Glossary term

Reshoring

Reshoring is the movement of production, sourcing, or supply-chain activity back to a company's home country after it was previously located abroad.

Updated

May 22, 2026

Read time

3 min read

What Is Reshoring?

Reshoring is the movement of manufacturing, production, sourcing, or supply-chain activity back to a company's home country after it had been located abroad. In U.S. discussions, it often means bringing production or critical supply-chain capacity back to the United States.

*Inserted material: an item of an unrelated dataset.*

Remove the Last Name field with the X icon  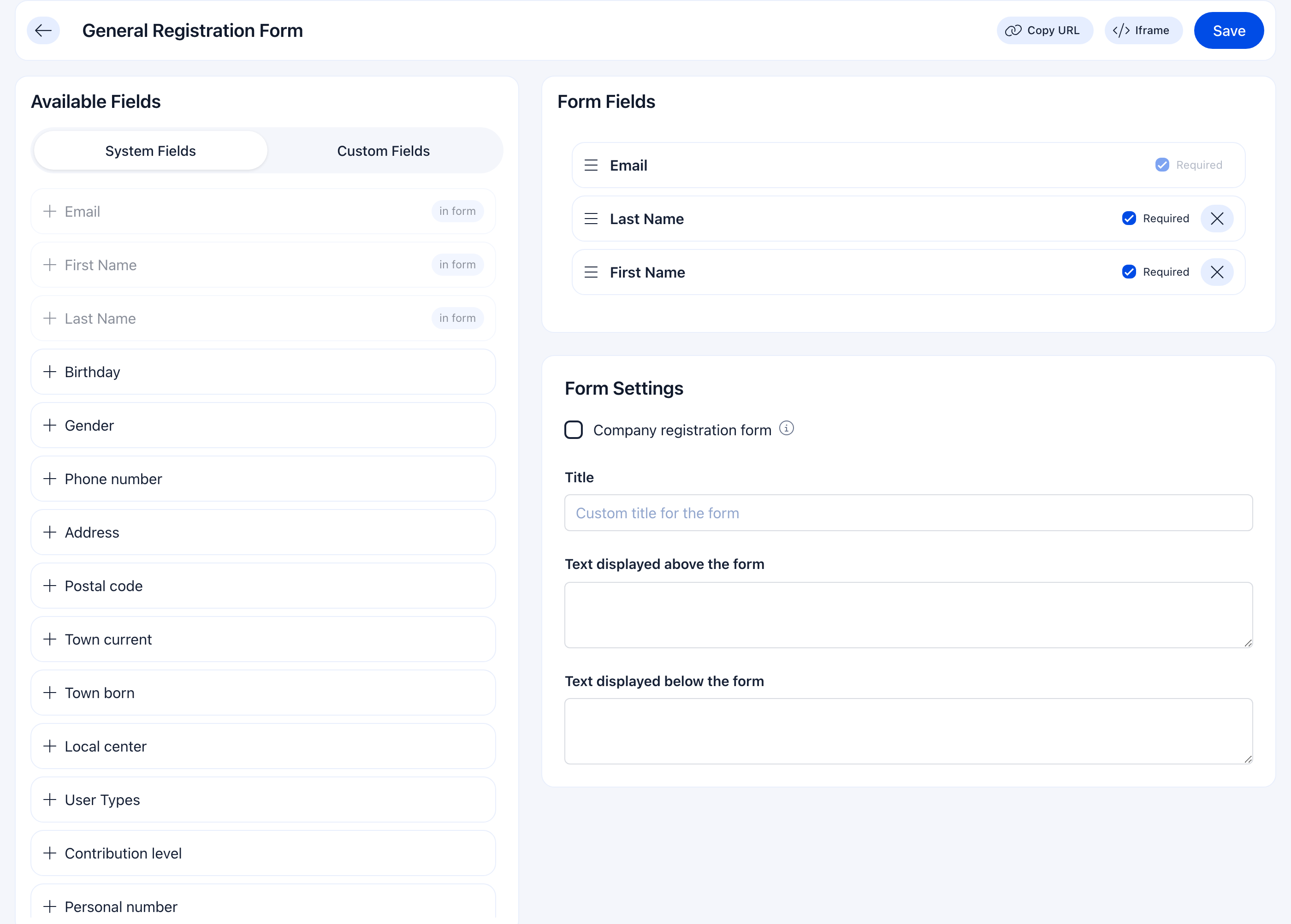(x=1217, y=219)
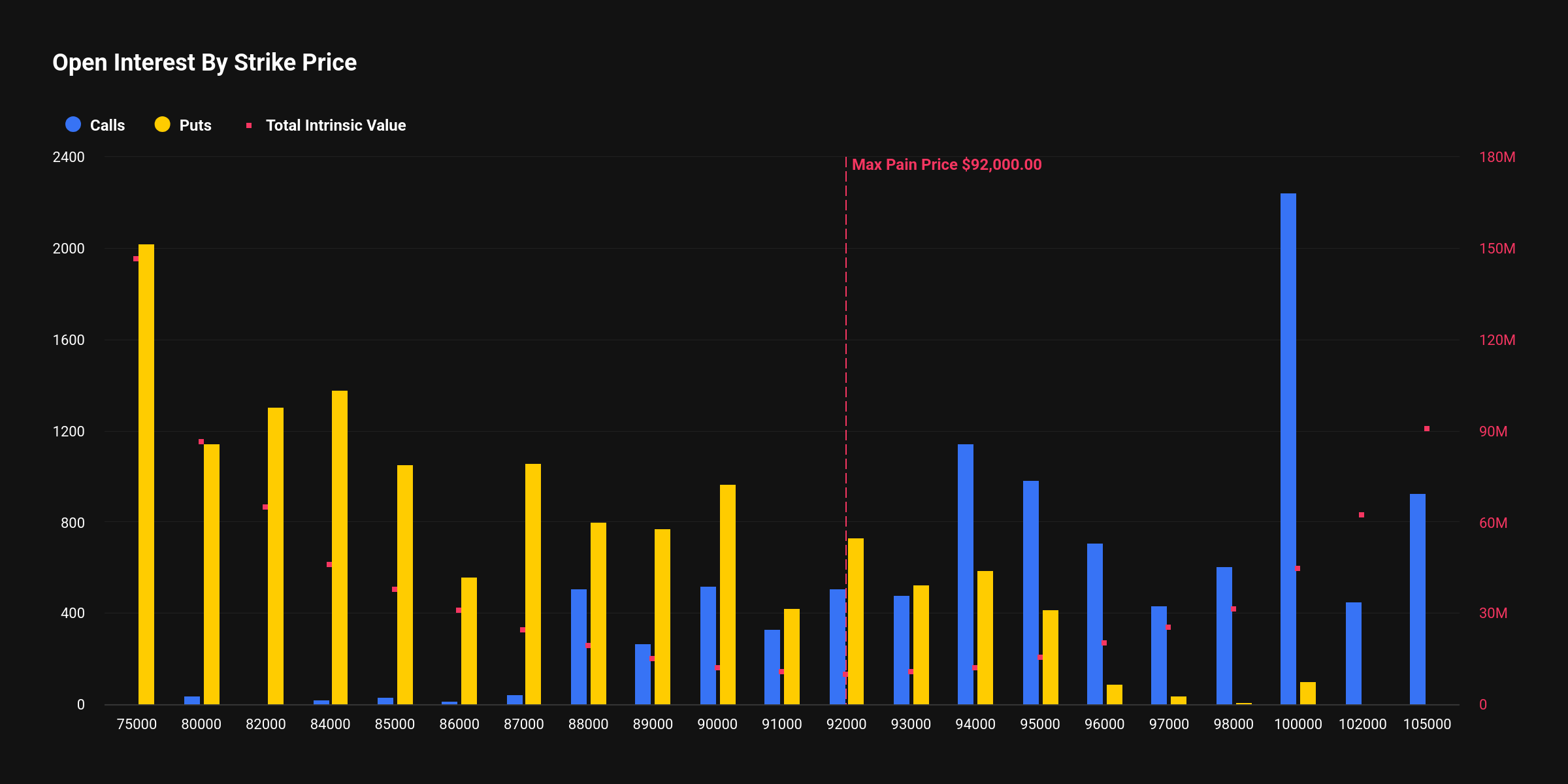Click the red Intrinsic Value legend square

[249, 125]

The decision is rarely about wages alone. Companies compare total cost, reliability, lead times, tariffs, inventory risk, quality control, automation, intellectual-property protection, customer proximity, and geopolitical exposure.

Key Takeaways

  • Reshoring brings production or supply-chain activity back to the home country.
  • It is different from nearshoring, which moves activity closer but not necessarily home.
  • The business case includes resilience, logistics, inventory, labor, automation, tariffs, and policy incentives.
  • Reshoring can raise local investment and jobs, but it can also increase costs or require new skills.
  • Investors watch whether reshoring improves margins, reliability, and strategic control rather than only announcements.

How Reshoring Works

A firm may reshore by reopening domestic production, building a new facility, moving supplier contracts, qualifying domestic vendors, or redesigning products so they can be made closer to customers. The move can be partial. A company might reshore final assembly while leaving some inputs abroad.

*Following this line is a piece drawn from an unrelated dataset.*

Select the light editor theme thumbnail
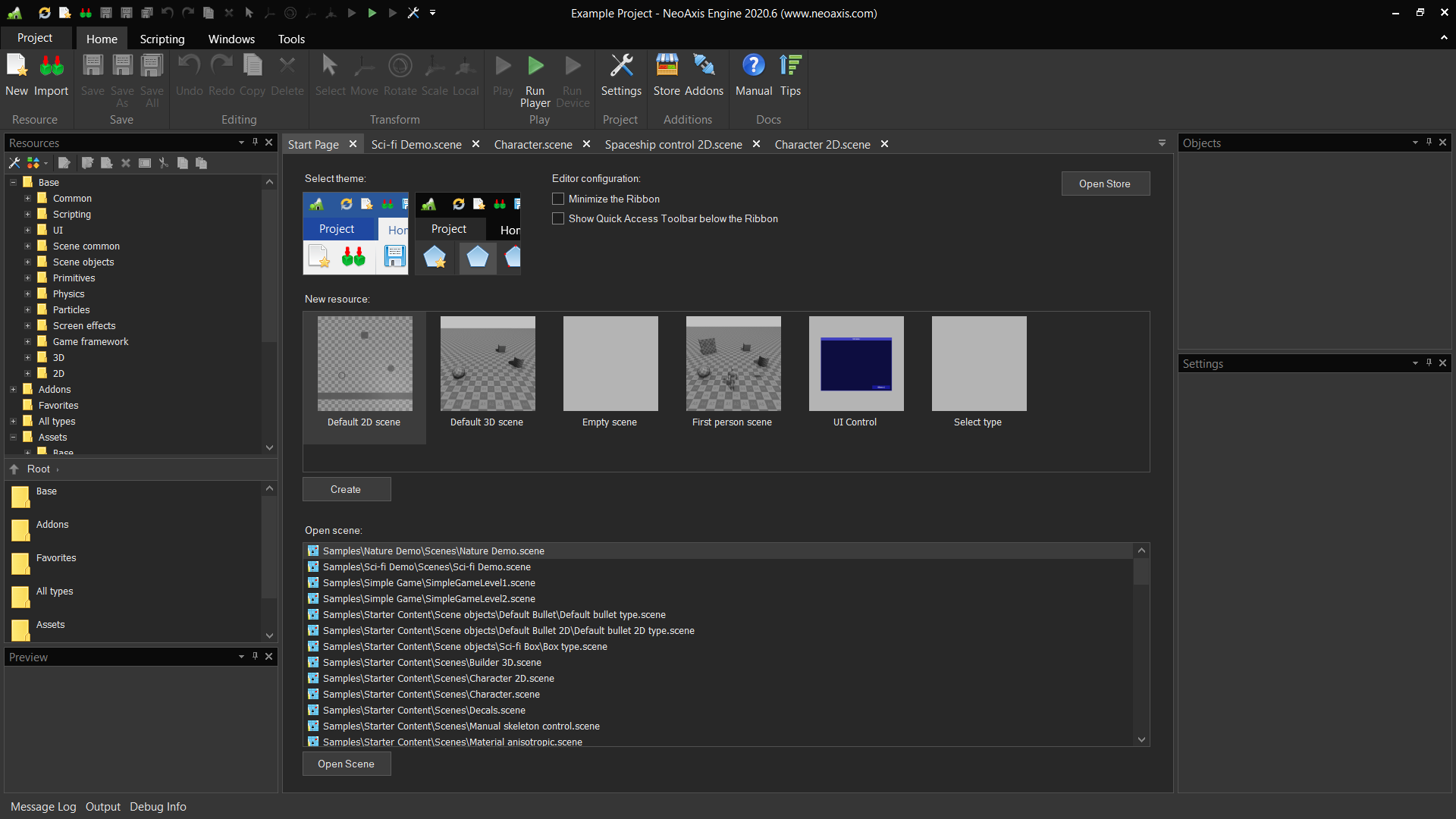Image resolution: width=1456 pixels, height=819 pixels. click(355, 233)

Reshoring can also happen at the industry level when policy, demand, technology, or supply shocks make domestic capacity more attractive. Semiconductors, pharmaceuticals, batteries, defense inputs, and energy equipment are common examples in policy discussions.

Term

Basic meaning

Offshoring

Moving work or production to another country

Reshoring

Moving work or production back to the home country

Nearshoring

Moving work closer to the home market, often to a nearby country

Friend-shoring

Concentrating supply chains among politically aligned countries

Why Businesses Consider It

Long supply chains can look efficient when freight is cheap, borders are predictable, and demand is stable. They can become fragile when ports clog, wars disrupt shipping, tariffs rise, pandemics affect factories, or a single supplier becomes a bottleneck.

Reshoring can reduce lead times, simplify oversight, improve responsiveness, and protect sensitive know-how. It can also require capital spending, higher labor costs, supplier development, workforce training, and a realistic view of domestic capacity.

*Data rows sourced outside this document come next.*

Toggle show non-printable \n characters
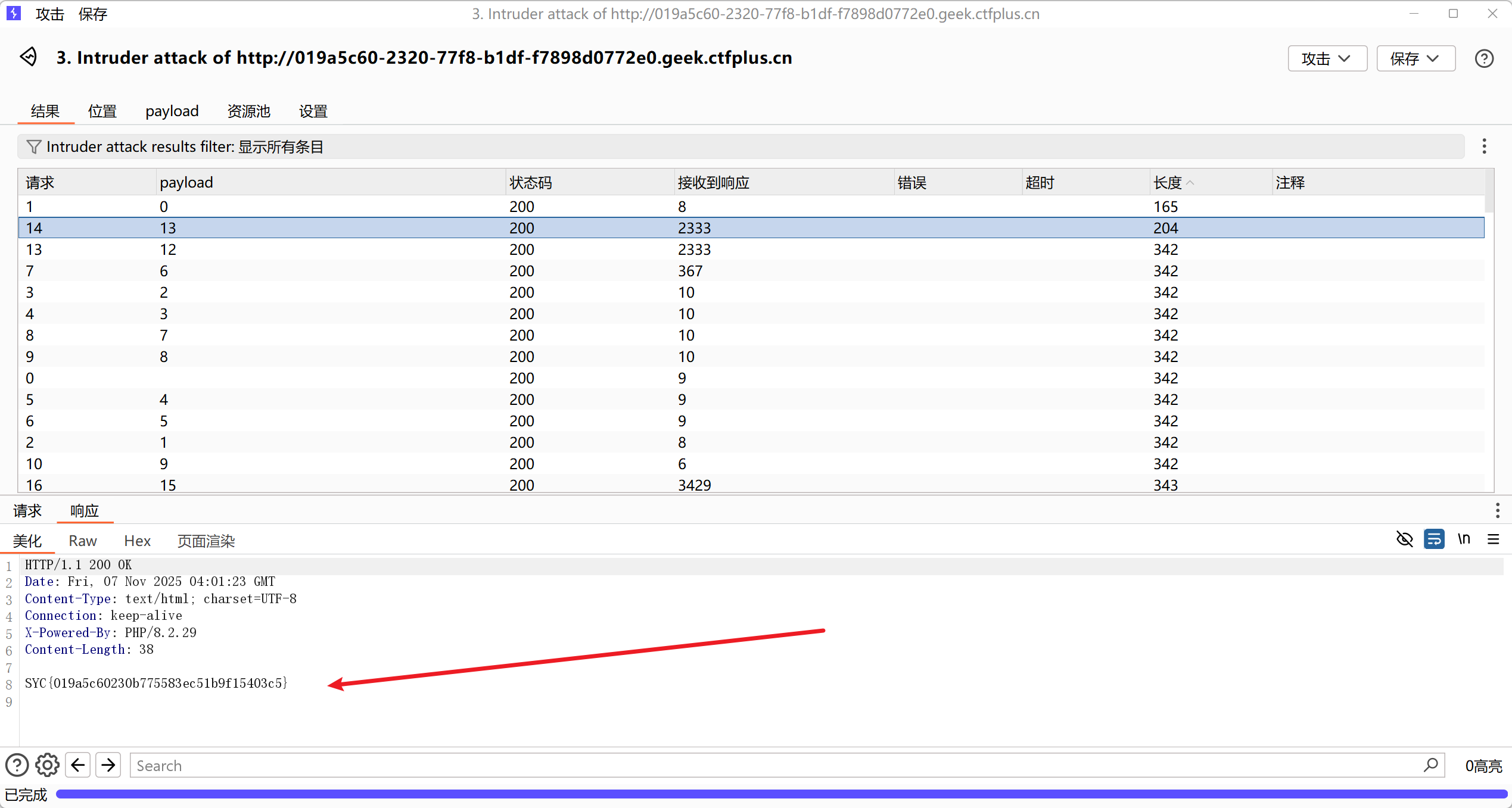1512x808 pixels. (1464, 539)
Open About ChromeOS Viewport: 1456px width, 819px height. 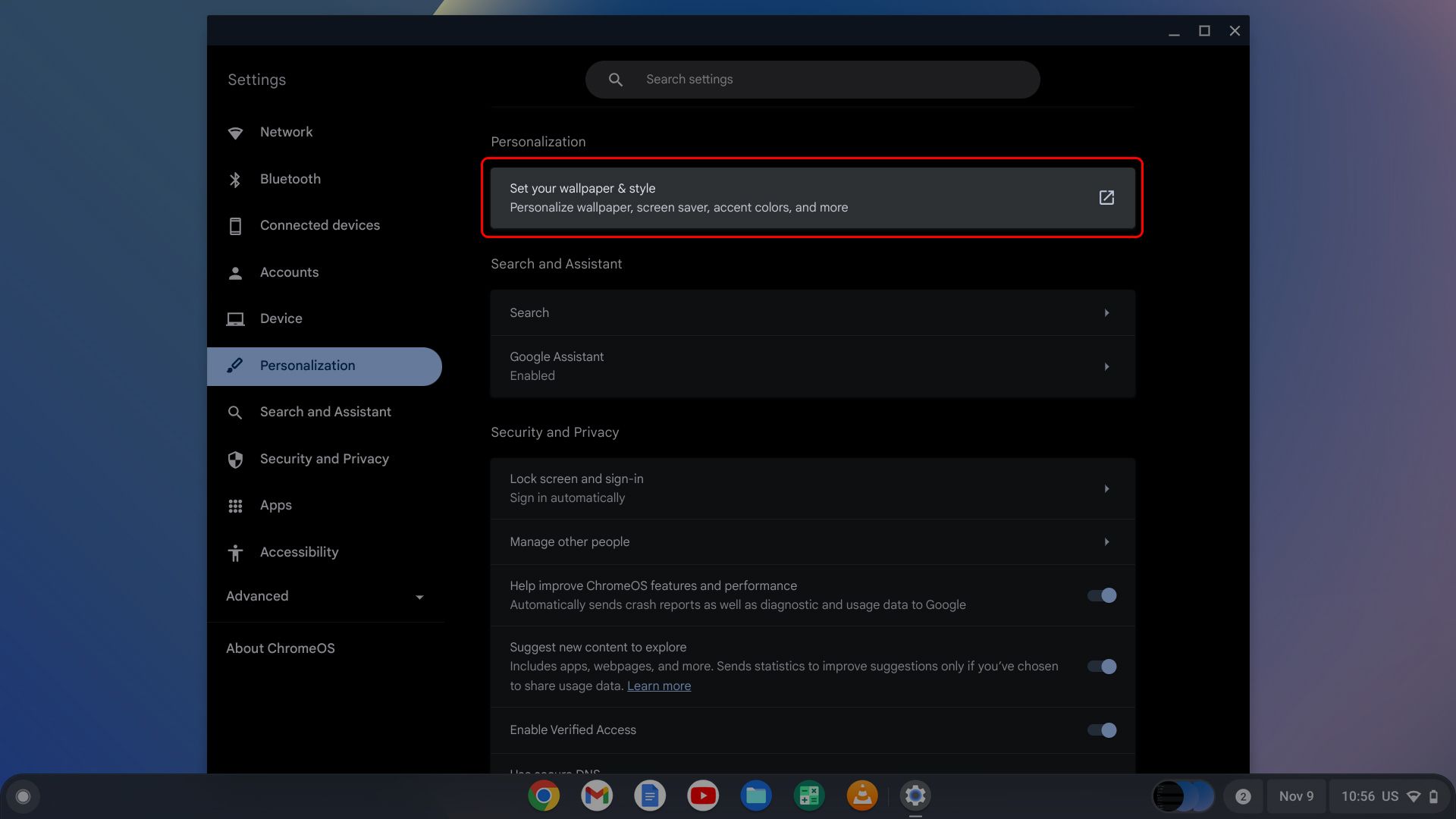tap(280, 648)
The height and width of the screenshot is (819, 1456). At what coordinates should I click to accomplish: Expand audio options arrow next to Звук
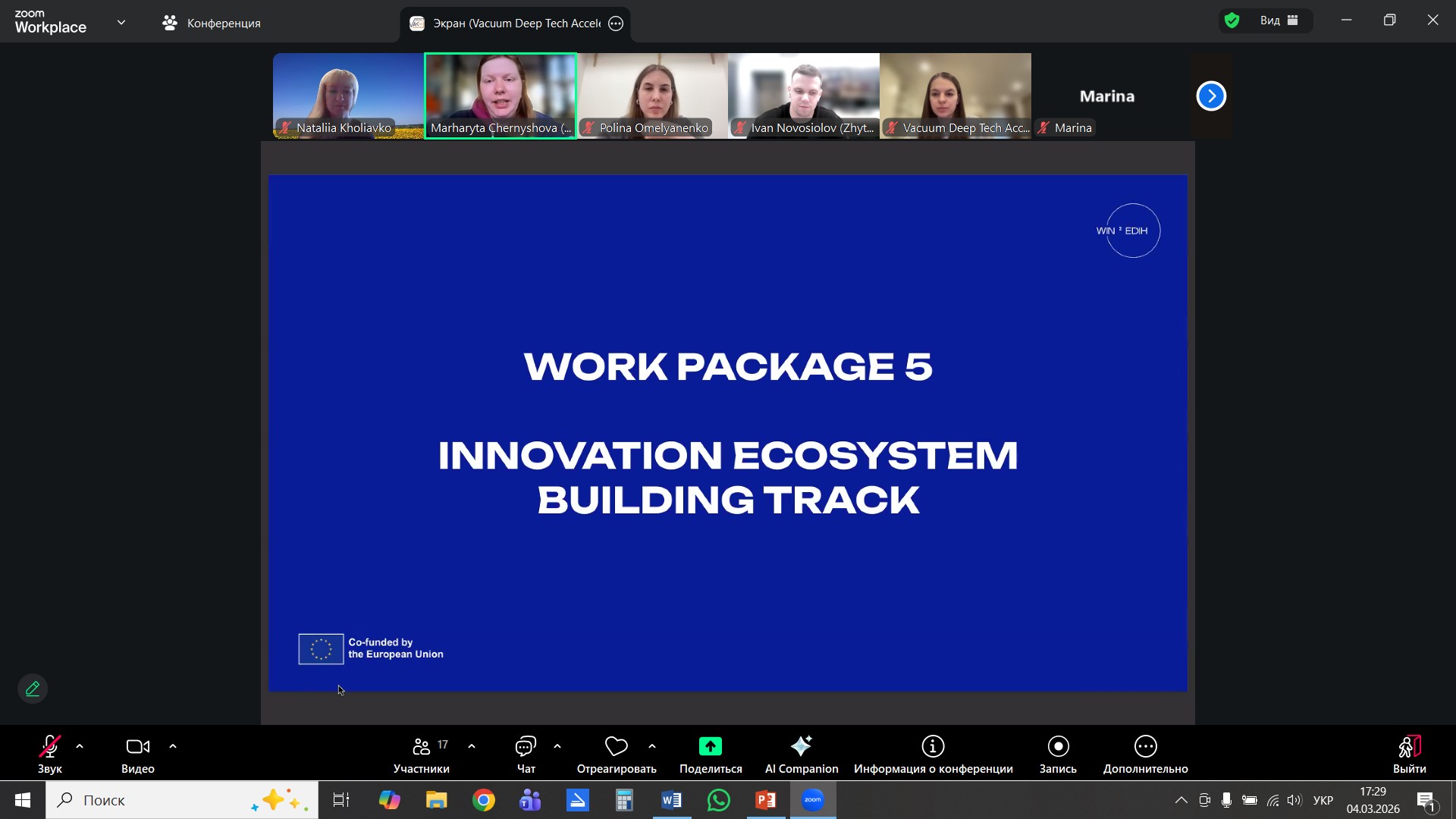(x=80, y=747)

Investor and Policy Reading

For investors and business owners, the most useful question is whether reshoring changes economics, not whether it sounds strategically appealing. A reshoring announcement may signal capital expenditure, margin pressure, subsidy access, inventory changes, or better control over critical inputs.

At the policy level, reshoring is tied to industrial strategy, national security, employment, and regional development. The benefits can be meaningful, but they take time to show up in production data, supply contracts, and operating margins.

The Bottom Line

Reshoring is the return of production or supply-chain activity to the home country. It can improve resilience and control, but the financial case depends on total cost, execution, capacity, and whether the move solves a real supply-chain risk.